- [Given exercise 1]: In the missile defense budget excerpt below, translate this sentence into Spanish: "Current forces are capable of defending Guam against today's North Korean ballistic missile threats."
- [Given exercise 2]: According to the missile defense budget excerpt below, how much is the F.Y. '24 request for the defense of Guam?

C2BMC is the integrating element of our missile defense system. Our F.Y. '24 request of $516 million sustains the C2BMC planner, situational awareness, battle management, training and space domain awareness capabilities for combatant commands and the global missile defense network. The request also continues development and integration of space sensors and other upgrades to track, type, and warn of advancing threats.
Next chart please? The missile defense system includes complex weapons systems and interceptors to defeat the evolving missile threats. The Ground-based Midcourse Defense system, or GMD, serves as the continuously available missile defense capability for defending our homeland against today's rogue state ballistic missile threats. The request for GMD is $3.3 billion.
The F.Y. '24 request sustains and -- and improves the performance, reliability, availability and cybersecurity resiliency of the GMD weapons system. We will continue upgrades of the homeland defense system capabilities, including ground-based interceptors, ground systems, and phased array GBI communication terminals. We will continue improving components of the GMD system, including GBIs, fire control nodes, communication systems, launch systems, and infrastructure to pace threats to our homeland.
The Next Generation Interceptor, or NGI, will provide a more capable and robust missile solution and features a multiple kill vehicle payload, improves survivability, and increased performance against projected threats from North Korea and potentially Iran.
Our F.Y. '24 request continues development of two NGI designs through the Critical Design Review required for delivery no later than the F.Y. '28 timeframe. Our request continues NGI design, development, prototyping, integration and relevant environmental testing to mature the booster, payload, sensors, and design-specific critical technologies and technology elements.
Our F.Y. '24 request for the defense of Guam is $801 million. Current forces are capable of defending Guam against today's North Korean ballistic missile threats. However, the regional threat to Guam, including those from PRC, continues to rapidly evolve.

- [Data entries]:
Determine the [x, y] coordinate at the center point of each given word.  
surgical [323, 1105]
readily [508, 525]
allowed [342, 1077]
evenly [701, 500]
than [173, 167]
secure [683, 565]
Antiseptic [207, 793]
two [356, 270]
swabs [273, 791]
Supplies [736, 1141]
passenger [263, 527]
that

- [Right answer 1]: Las fuerzas actuales son capaces de defender Guam contra las amenazas actuales de misiles balísticos de Corea del Norte.

- [Right answer 2]: $801 million.